Le collectif déplore que de nombreuses questions n’aient pas été abordées dans les discussions et ne soient pas à l’ordre du jour : « plan des transports pour les usagers, transports sanitaires, temps d’accès, stationnement, gardes des soignants, temps de prise en charge, attractivité pour les médecins, psychiatrie écartée… » Pour eux, l’offre de soins s’en trouverait profondément dégradée, et ce dès aujourd’hui.
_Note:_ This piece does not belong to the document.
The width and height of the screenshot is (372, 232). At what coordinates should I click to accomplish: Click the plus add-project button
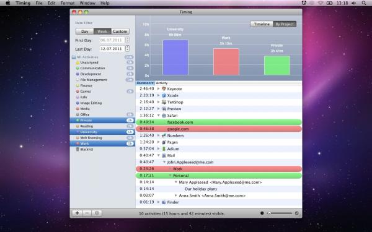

« Le problème qui s’est posé dès 2022, c’est qu’on n’a pas été consulté concernant le fonctionnement de la maternité. Aujourd’hui on s’en rend d’autant plus compte que du fait de l’éloignement, on ne remplit pas les critères de sécurité pour les astreintes les équipes de garde 24/24h doivent intervenir en moins de 15 minutes. On a beau chronométrer, on n’est pas dans les critères de sécurité, précise Alain Cardinal, médecin pédiatre.

au problème soulevé, l’ARS aurait proposé aux soignants de « prendre des gardes sur place, et que les règles pouvaient être modifiées ». « Ce serait unique en France ! », lance le médecin pédiatre, mais surtout une « aberration » pour les soignants qui regrettent : « ce serait à nous soignants de porter toute la responsabilité en cas de problème, c’est impensable ! »

« Le projet de l’hôpital commun, c’est un document de 135 pages rédigées par un comité de conseil qui n’a aucune expertise en termes de santé publique et sur lequel les décideurs prétendent s’appuyer, et qui coûterait 1,2 million d’euros » se désole le pédiatre.

« Le mépris dans lequel est traitée la santé des habitants contribue à la crise démocratique actuelle et au discrédit de décideurs obstinés dans leurs certitudes financières, le sujet demande une rediscutions importante » conclue Henri Célié.

La psychiatrie hors projet

Le nouveau Projet Médical du Sud-Aveyron aurait « écarté la psychiatrie », impensable pour le docteur Jean Dominique Gonzalès, mais surtout « évocateur de ce qui est en train de se mettre en place » : « la psychiatrie nécessite de la proximité, la plupart de nos patients n’ont souvent pas de moyen de locomotion. L’idée de rapatrier la psychiatrie à Rodez, ce serait les mettre à 70 km, c’est-à-dire revenir 40 ans en arrière », s’agace le médecin, soulignant « l’importance de la proximité dans une région qui se paupérise », et « l’importance de demander à la population ce qu’elle attend d’un hôpital ».

Loin de la réalité

Malgré ce qui se dit çà et là, le projet d’hôpital commun semble bien être sur les rails puisque des études sont lancées, mais tel que défini à cet instant, il ne satisfait pas le collectif qui parle d’un hôpital « éloigné des patients, des visiteurs, mais surtout éloigné de toute réalité médicale et humaine ».

*La délégation des Personnels de Millau et de Saint-Affrique : (CGT, SUD et CFDT (Mora, Carrère et Franitch) des médecins les docteurs Denoyes (labo) et Cardinal (pédiatrie) des usagers M Célié (Le Manifeste).